_GIVEN PASSAGE_
*** Begin section ***
The opening lineup gave way to trumpeter Art Hoyle, trombonist Larry Dwyer on piano and Robert Cousins, 77, on drums for "(Take the) 'A' Train," Duke Ellington's theme song and now the official song of the New York City subway system.
So it went all night, through Jimmy Noone's "Apex Blues" and "Sweet Lorraine," "Honeysuckle Rose" sung by Crystal Ristow, "Lester Leaps In," Waller's "Jitterbug Waltz," "Exactly Like You" sung by Lisa Roti, Tishimongo Blues" (like the Elmore Leonard novel), "Perdido" (written by the Ellington musician who also penned "Caravan"), Hoagy Carmichael's "Stardust" and "Bill Bailey (Won'tcha Please Come Home)."
And that was just the first half.
After Mayor Donald Lyons presented Jackson with a key to the city, the pace picked up with "When the Saints Go Marchin' In," 1928's "I Can't Give You Anything But Love" sung by Ristow, "St. Louis Blues" (regarded as the first jazz composition for its New Orleans mixture of blues and Spanish tango), "Bourbon Street Parade," "S Wonderful," "Sweet Georgia Brown," "I'm Confessin' (That I Love You)" sung by Roti and the finale, "Chicago."
Eric Schneider, alto saxophone and clarinet, said the musicians were not flashing gang signs on stage, but trying to get New York and Chicago musicians in the same key. Holding up four fingers, or "grapes," means the number of flats - or the key of A flat.
A prodigy who started playing piano at 3, Schneider toured the world for four years with Earl "Fatha" Hines, who insisted on second billing on their album, "Eric and Earl." Schneider also toured two years with Count Basie and recorded three albums, including the Grammy Award-winning "88 Basie Street."
*** End section ***
_TASKS AND EXERCISES_
A – In the jazz concert passage, why were the musicians holding up fingers on stage, and what did four fingers signal?
B – Return, word for word, the part of the jazz concert passage that opens with the words containing "The opening lineup" and closes with "the first half.".

_DATASET SECTION_
*** Begin section ***
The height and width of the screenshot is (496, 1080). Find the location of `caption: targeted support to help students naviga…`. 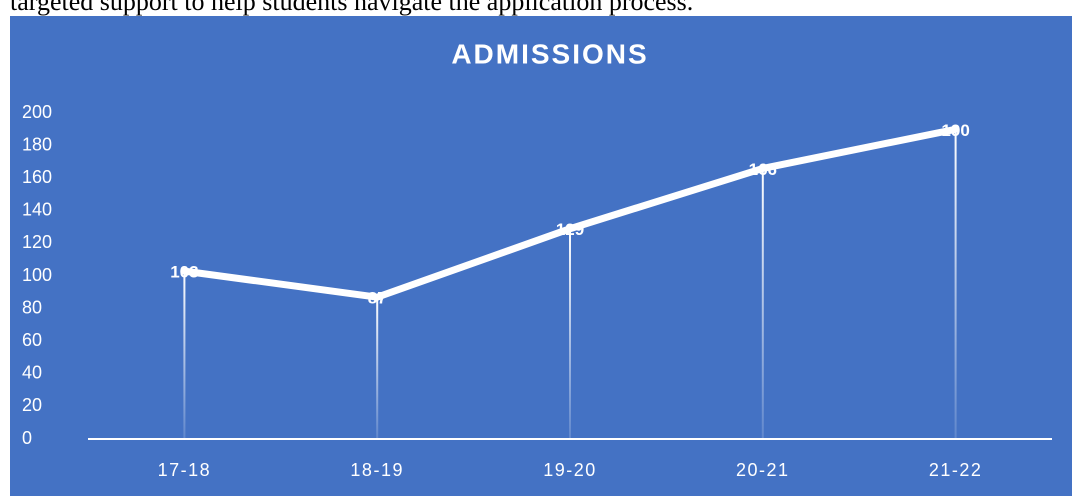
*** End section ***
_PER-TASK OUTPUTS_
A – The musicians were trying to get the New York and Chicago players in the same key. The number of fingers held up gave the number of flats, so four fingers, or "grapes," meant the key of A flat.

B –
The opening lineup gave way to trumpeter Art Hoyle, trombonist Larry Dwyer on piano and Robert Cousins, 77, on drums for "(Take the) 'A' Train," Duke Ellington's theme song and now the official song of the New York City subway system.
So it went all night, through Jimmy Noone's "Apex Blues" and "Sweet Lorraine," "Honeysuckle Rose" sung by Crystal Ristow, "Lester Leaps In," Waller's "Jitterbug Waltz," "Exactly Like You" sung by Lisa Roti, Tishimongo Blues" (like the Elmore Leonard novel), "Perdido" (written by the Ellington musician who also penned "Caravan"), Hoagy Carmichael's "Stardust" and "Bill Bailey (Won'tcha Please Come Home)."
And that was just the first half.